§ WHAT THE TASK ASKS: Leave out every picture, and return exactly the lines from the line containing "You are a GUI" through the end of the records below, both inclusive.

§ Records from a dataset:
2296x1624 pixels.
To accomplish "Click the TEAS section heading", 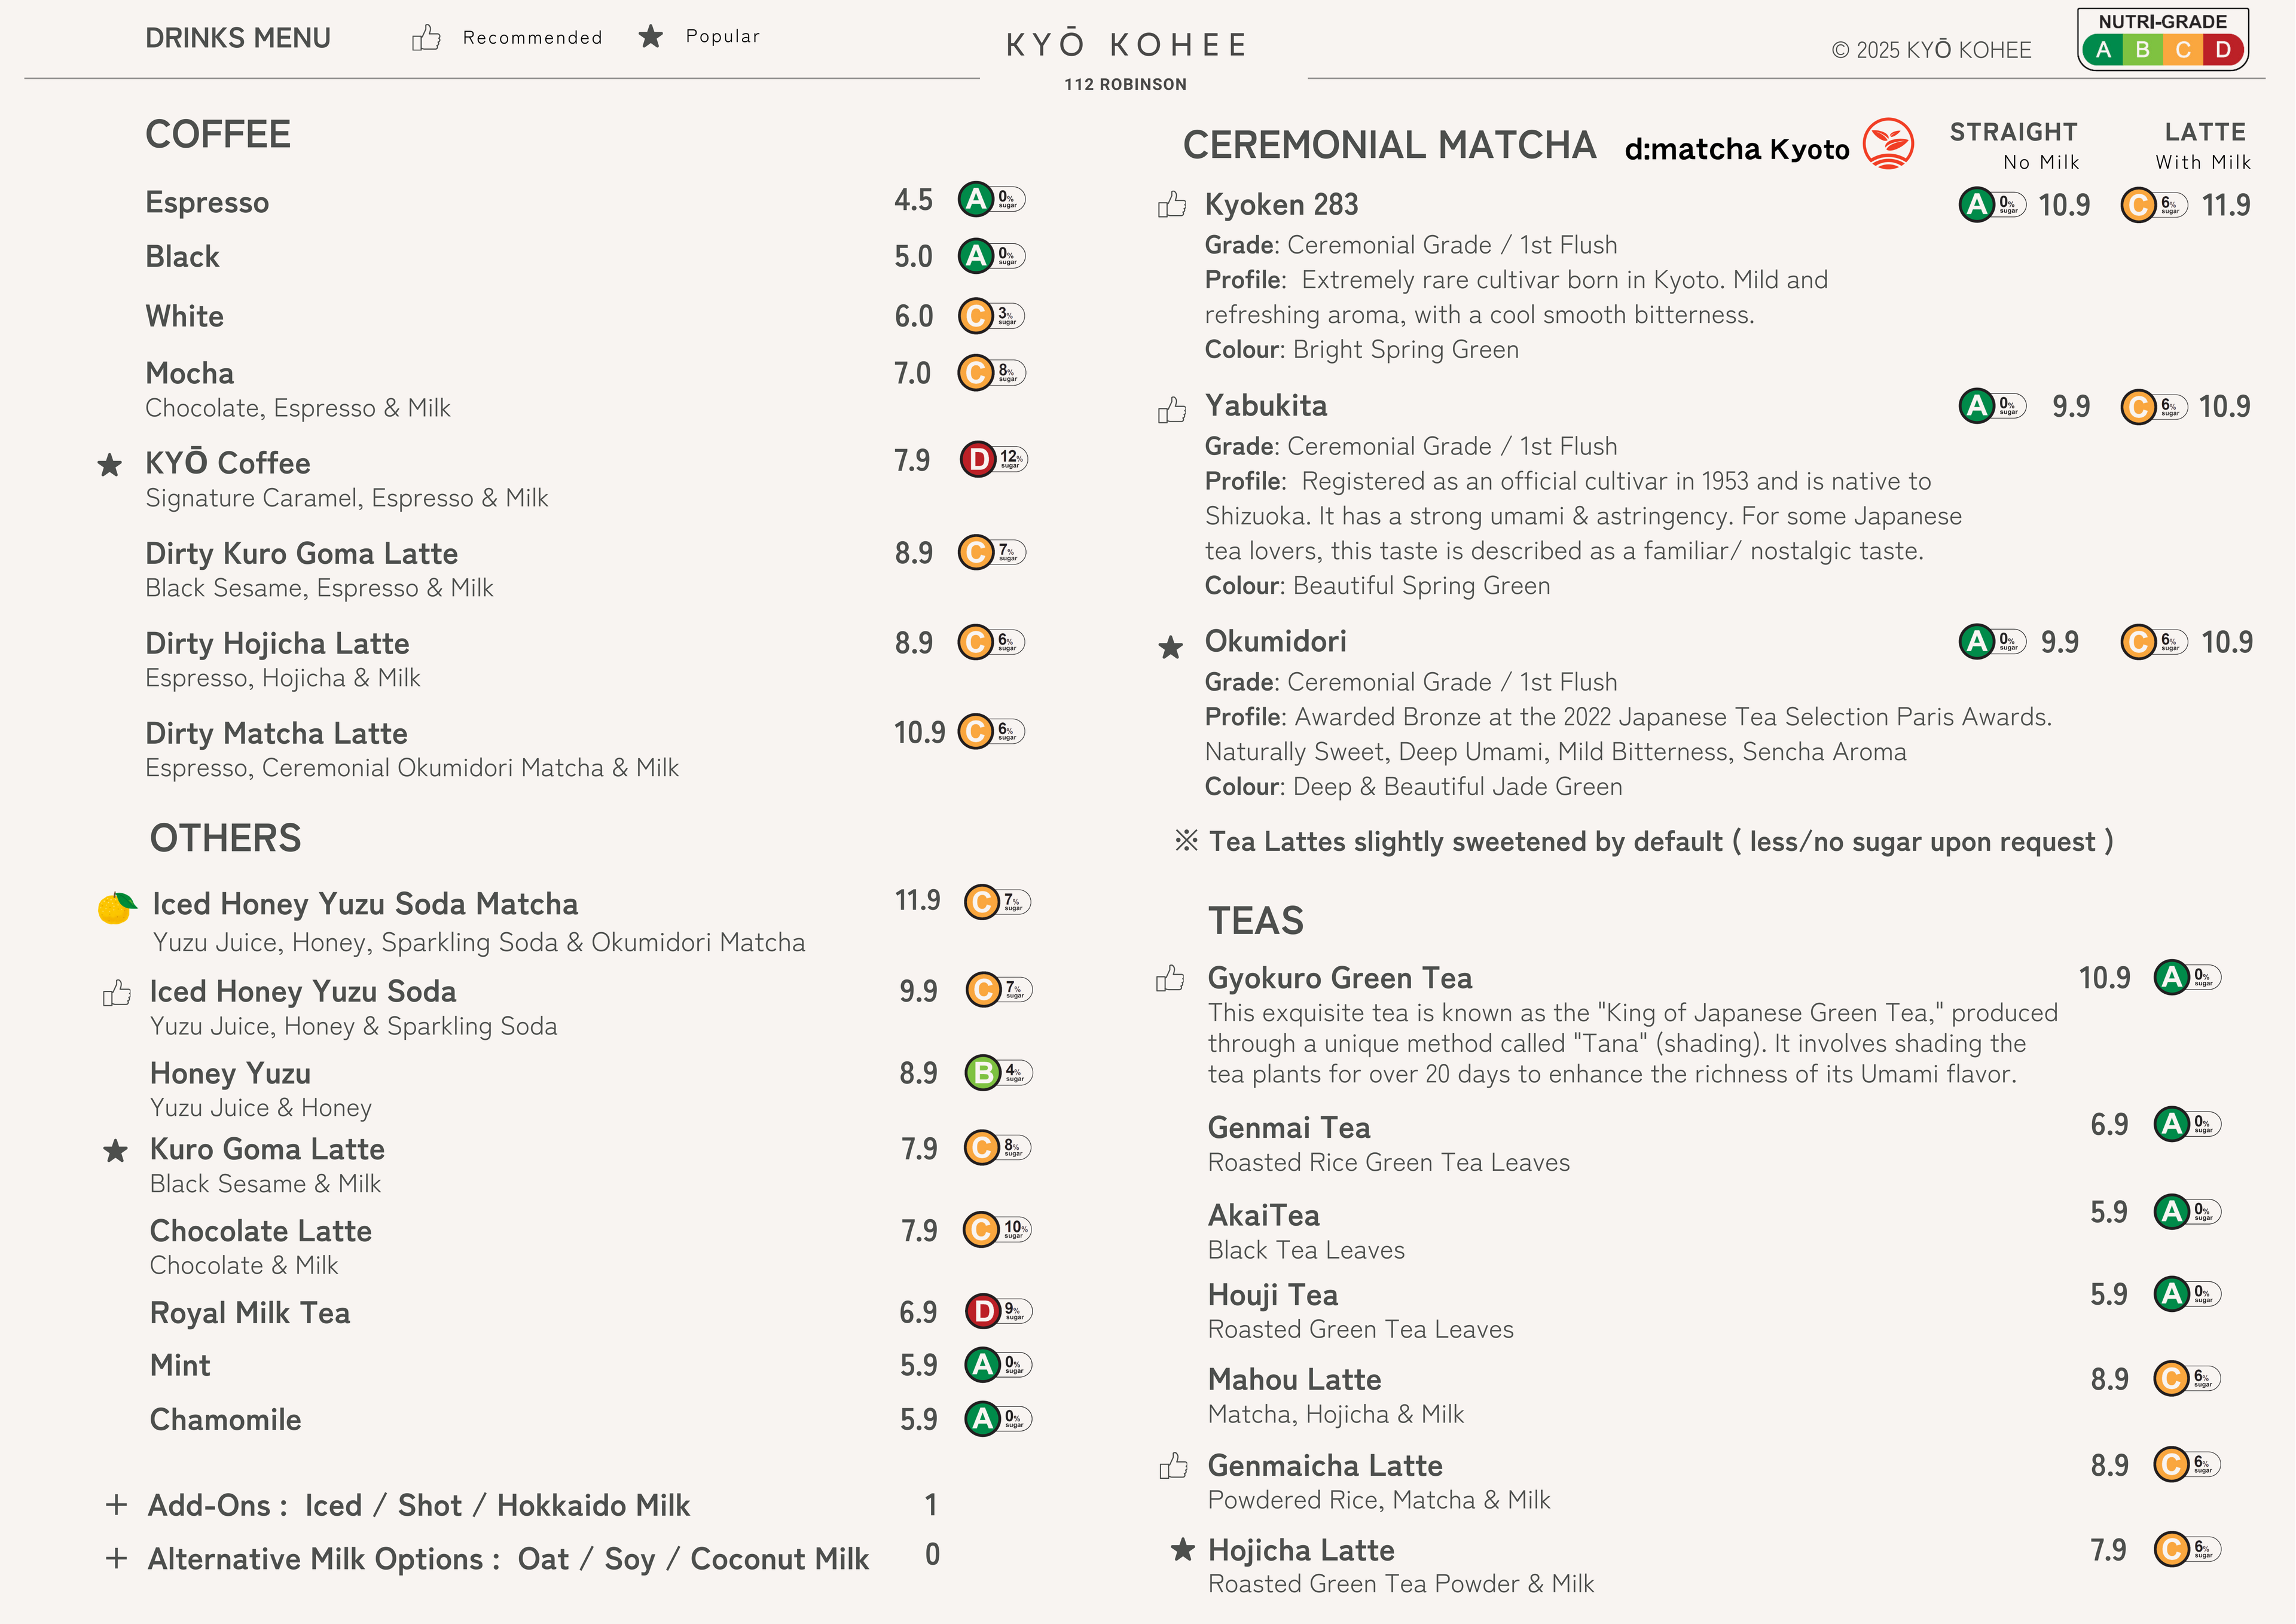I will (1255, 920).
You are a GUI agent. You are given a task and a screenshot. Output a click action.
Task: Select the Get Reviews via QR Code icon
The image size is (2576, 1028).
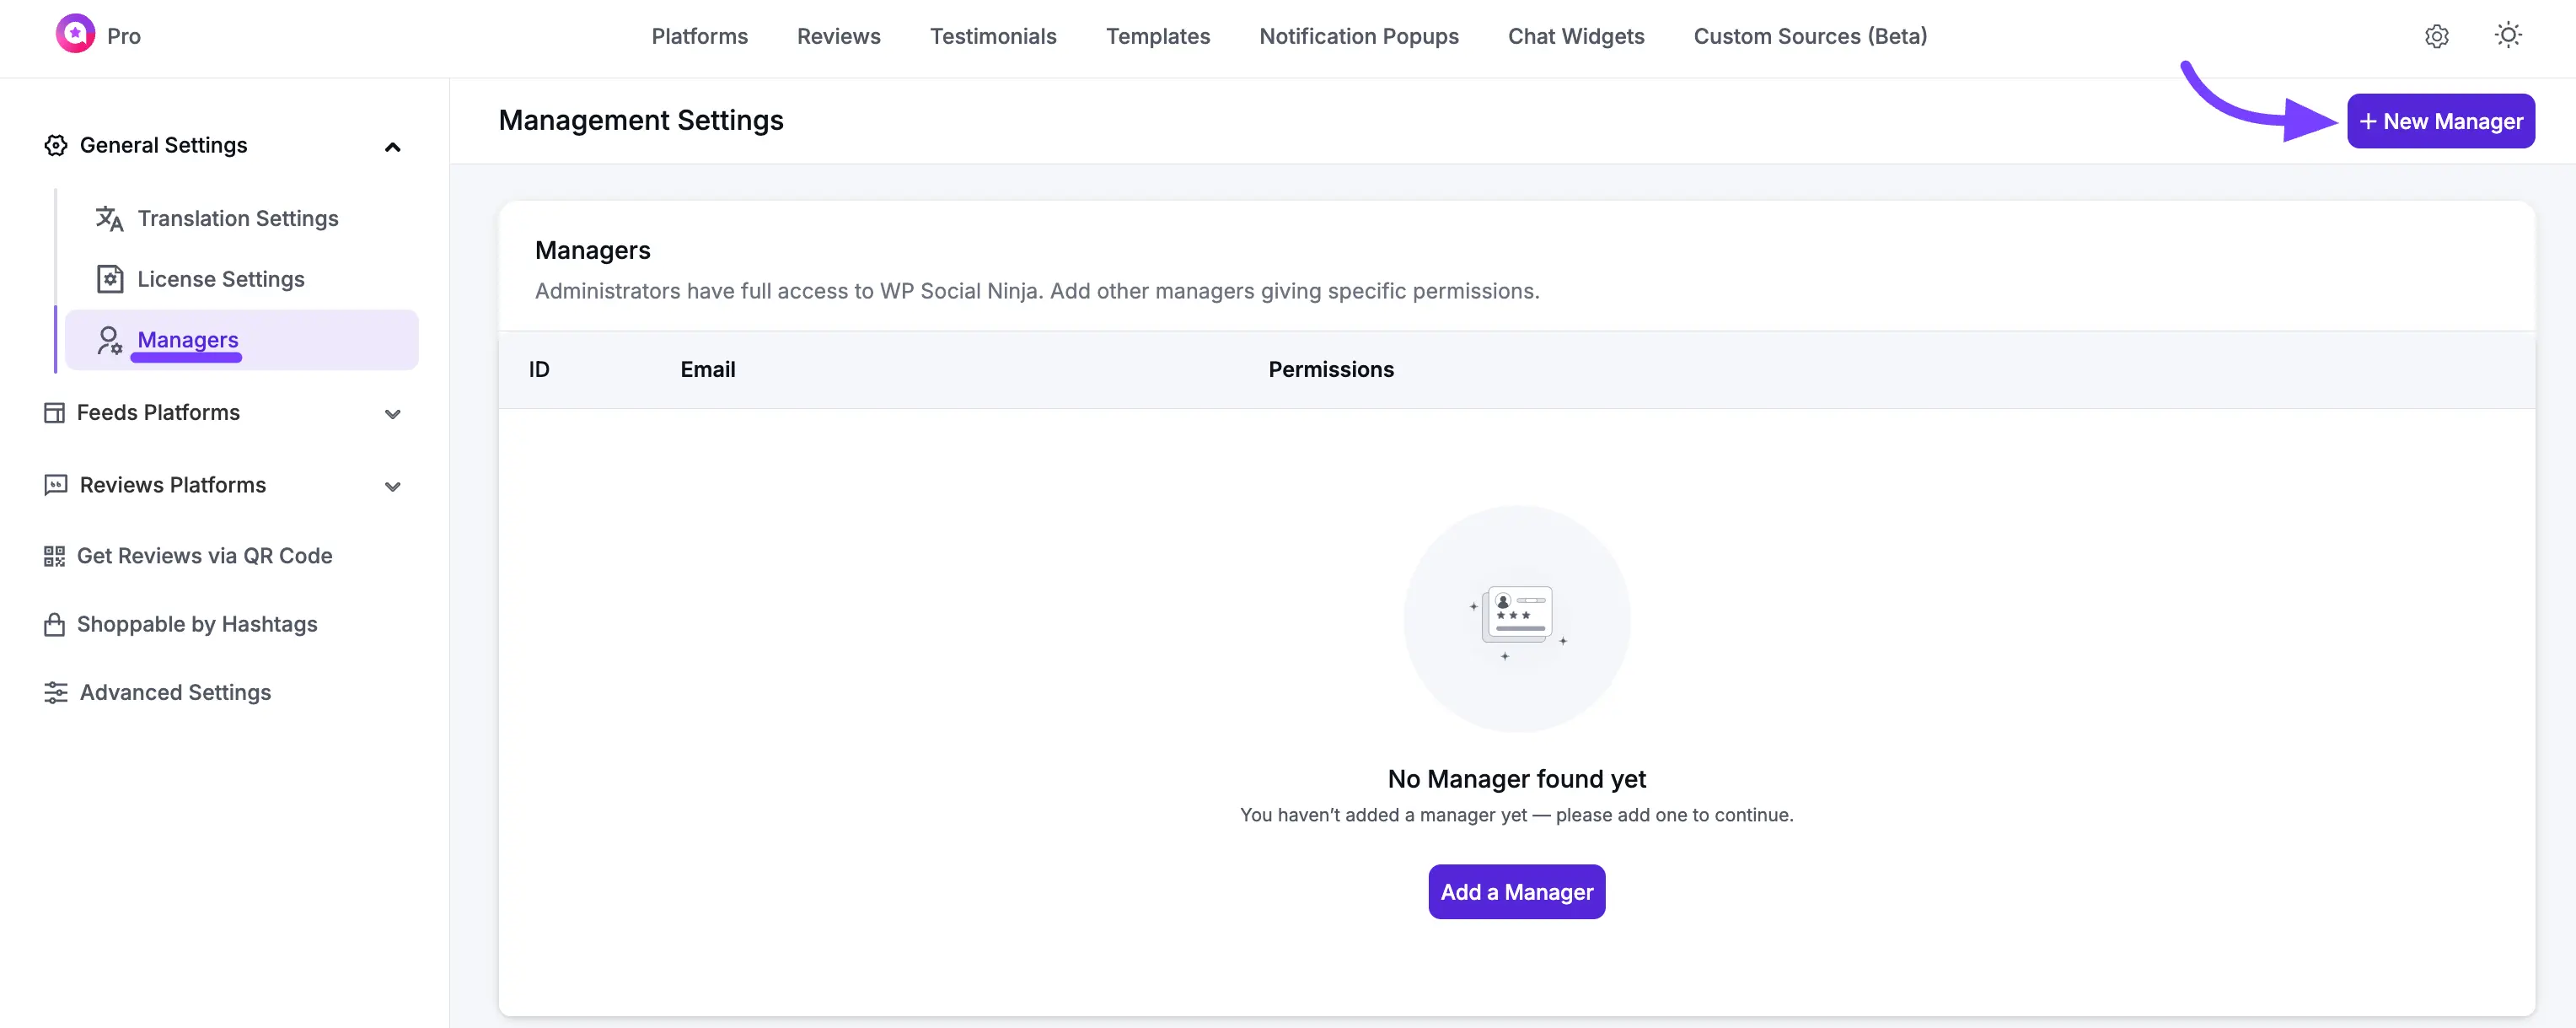55,555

§ EXERCISE SOLUTION:
You are a GUI agent. You are given a task and a screenshot. Output a click action.
Task: Select the Get Reviews via QR Code icon
The image size is (2576, 1028).
55,555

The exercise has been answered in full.